● EXERCÍCIOS
(1) Reescreva o trecho do texto sobre agressão física entre crianças, começando nas palavras "rosely sayão" e parando depois de "a violência corporal.", com "educadores" trocado por "adultos".
(2) Organize em uma tabela Markdown, com as colunas n e Linha, as linhas do conjunto de dados que começam na que contém "This screenshot has width=700, height=425." e terminam depois da que contém "The height and". Omita as linhas em branco e deixe as imagens de fora da resposta.

═════ TEXTO EXTRAÍDO

Faltam indignação e perplexidade

rosely sayão

Entre tantas situações difíceis que os pais e os professores enfrentam ao educar crianças e jovens, uma em especial tem provocado preocupações e indagações sem fim: a agressão física. Os educadores não sabem ao certo como agir -e reagir- quando irmãos, primos e colegas de escola entram em confronto, muitas vezes por motivos banais, e partem para a violência corporal.
Pontapés, beliscões, murros, mordidas, chutes em partes delicadas do corpo, puxões nos cabelos, empurrões e tapas na cara, entre outros tipos de agressão, são atos que têm sido usados indiscriminadamente como estratégia de defesa e de ataque entre os pares, como expressão de inconformidade diante da frustração e de mal-estar quando algo ou alguém impede a satisfação de um imperativo pessoal e/ ou como busca de solução de um conflito.
É importante lembrar que a criança pequena naturalmente aprende a usar tal recurso para conseguir o que quer. Pais e professores com filhos de idade entre dois e três anos, mais ou menos, conhecem de perto a mordida. Sem ter ainda o recurso da linguagem, a criança usa o instrumento que tem -no caso, os dentes- para intervir no meio segundo os seus interesses. À medida que a criança cresce e adquire a linguagem, ela pode deixar de lado esse tipo de intervenção para usar a linguagem como instrumento de mediação e de negociação quando entra em situação de conflito. Entretanto, para tanto, é preciso haver a intervenção educativa.
Acontece que hoje tem sido mais usual o adulto classificar a criança de agressiva do que conter o comportamento dela e ensinar-lhe outros mais adequados ou mesmo aplicar-lhe uma sanção quando é necessário.

══════════
═════ LINHAS DE DADOS

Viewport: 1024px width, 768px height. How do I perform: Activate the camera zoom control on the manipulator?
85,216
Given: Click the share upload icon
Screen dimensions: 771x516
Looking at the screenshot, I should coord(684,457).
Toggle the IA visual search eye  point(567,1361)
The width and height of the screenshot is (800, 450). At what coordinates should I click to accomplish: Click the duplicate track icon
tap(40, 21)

══════════
═════ LINHAS DE DADOS

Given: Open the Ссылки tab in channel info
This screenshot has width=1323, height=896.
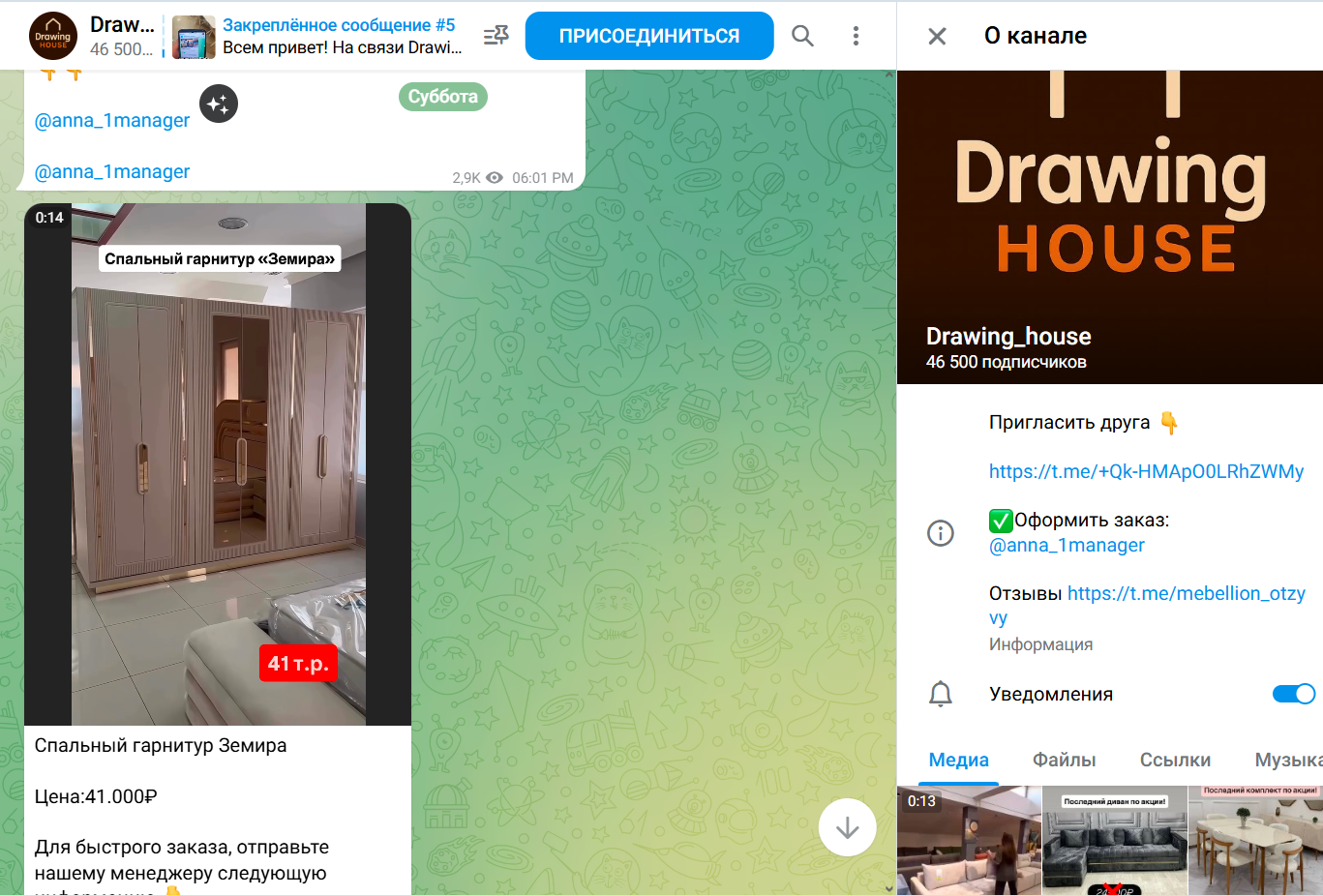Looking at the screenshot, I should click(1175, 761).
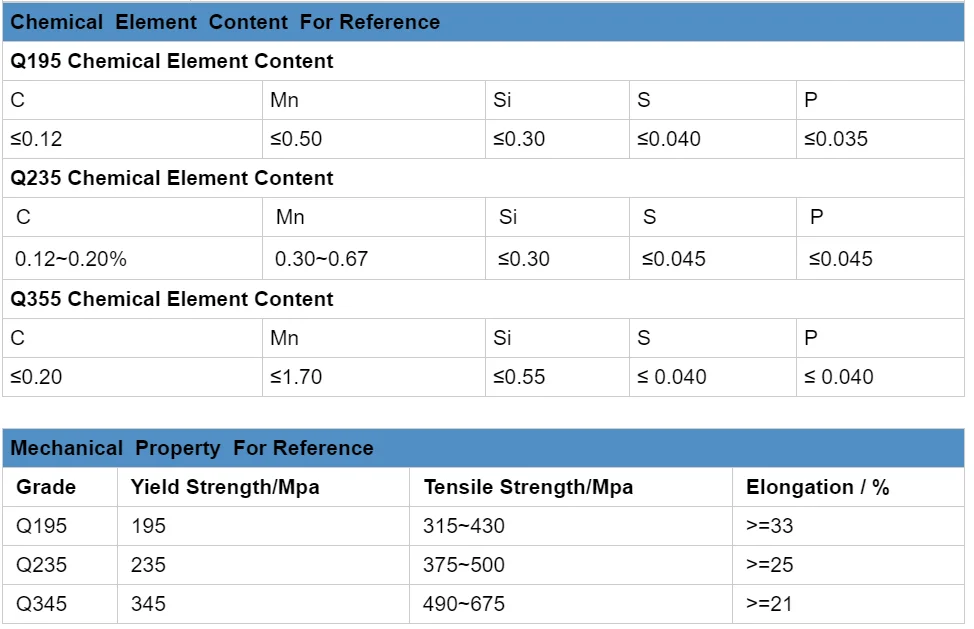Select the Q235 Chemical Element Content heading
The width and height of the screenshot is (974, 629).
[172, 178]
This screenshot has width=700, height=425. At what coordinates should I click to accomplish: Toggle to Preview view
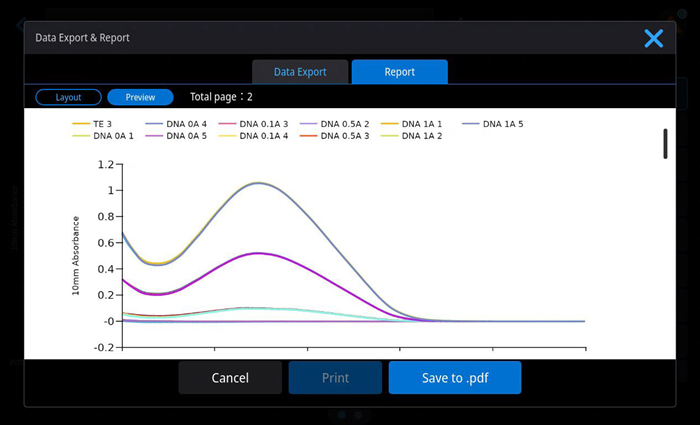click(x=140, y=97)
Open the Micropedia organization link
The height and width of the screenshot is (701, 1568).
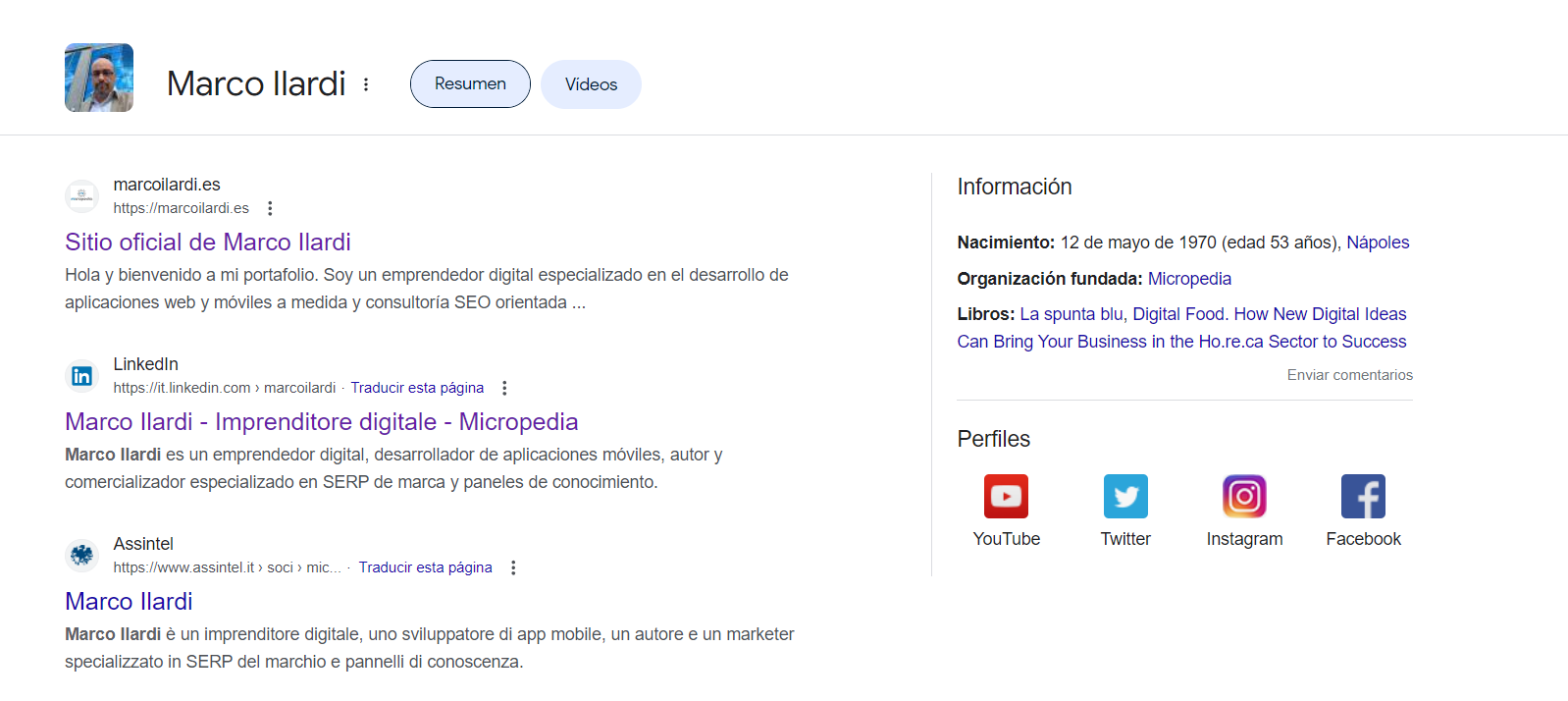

══════════
═════ LINHAS DE DADOS

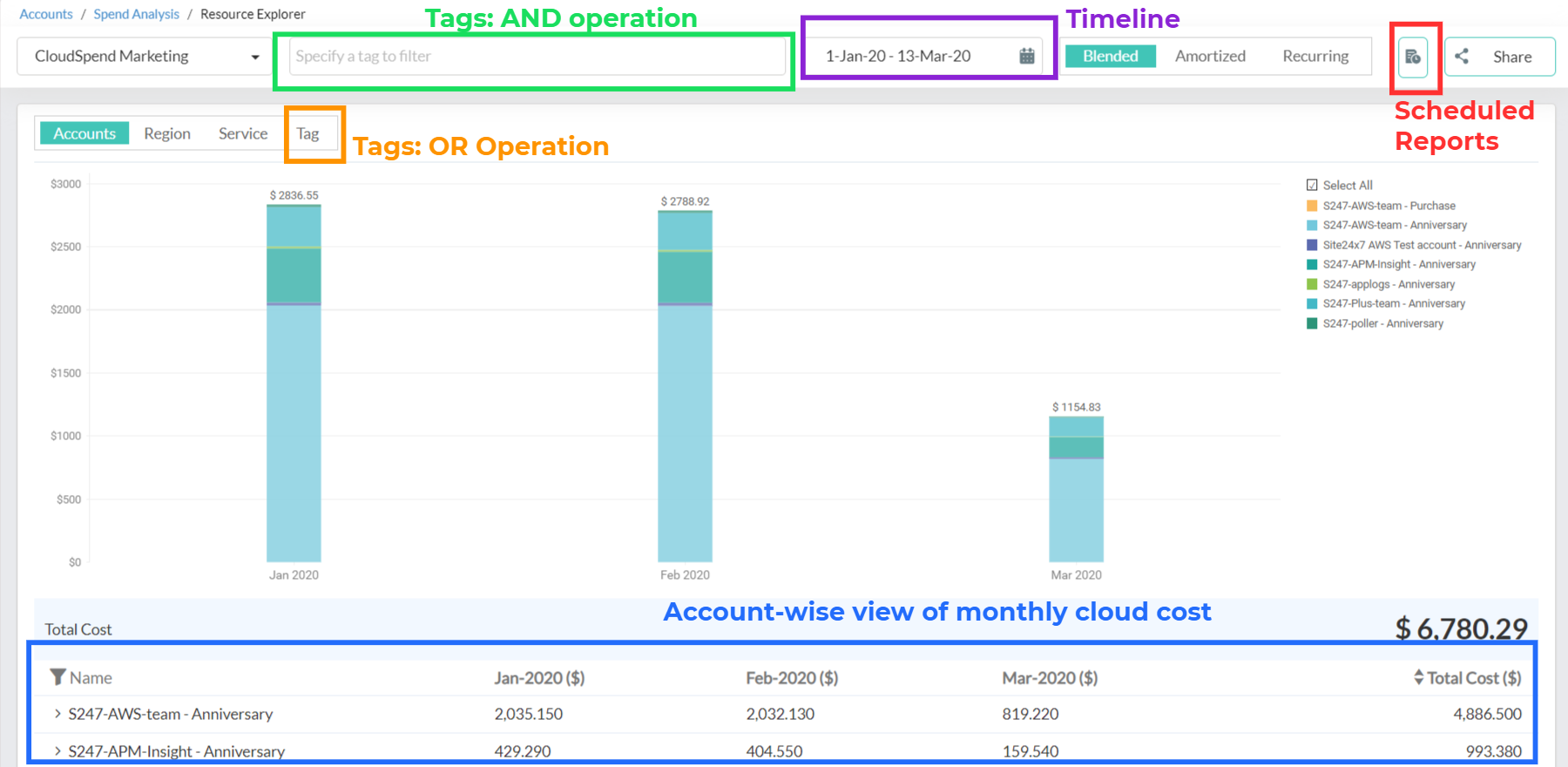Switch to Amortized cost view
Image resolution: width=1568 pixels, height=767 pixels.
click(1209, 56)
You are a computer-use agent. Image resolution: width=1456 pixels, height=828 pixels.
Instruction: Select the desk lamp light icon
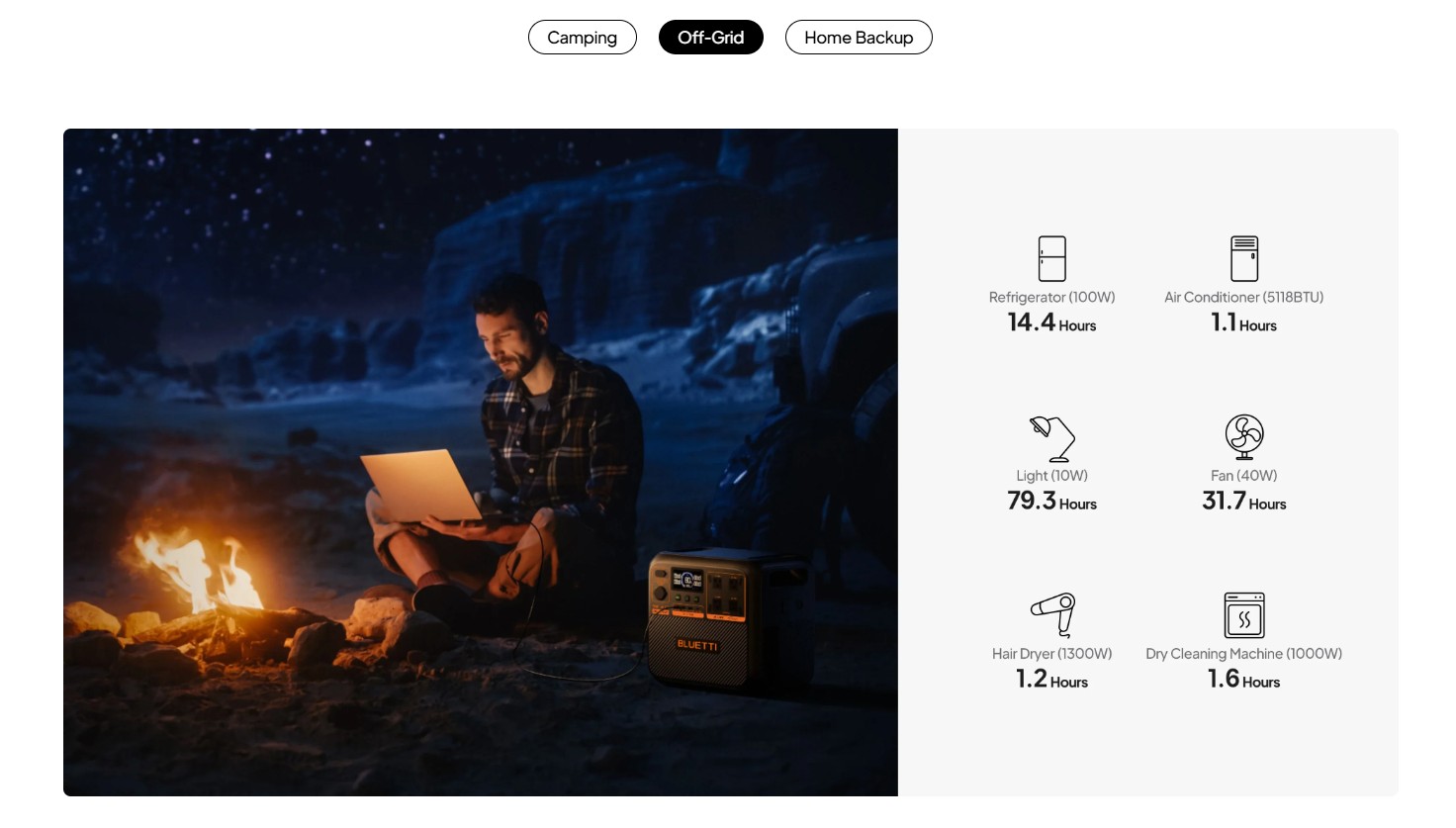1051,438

══════════

● RESPOSTAS ESPERADAS
(1)
rosely sayão

Entre tantas situações difíceis que os pais e os professores enfrentam ao educar crianças e jovens, uma em especial tem provocado preocupações e indagações sem fim: a agressão física. Os adultos não sabem ao certo como agir -e reagir- quando irmãos, primos e colegas de escola entram em confronto, muitas vezes por motivos banais, e partem para a violência corporal.

(2)
| n | Linha |
|---|---|
| 1 | This screenshot has width=700, height=425. At what coordinates should I click to accomplish: Toggle to Preview view |
| 2 | click(x=140, y=97) |
| 3 | Open the Micropedia organization link |
| 4 | The height and width of the screenshot is (701, 1568). |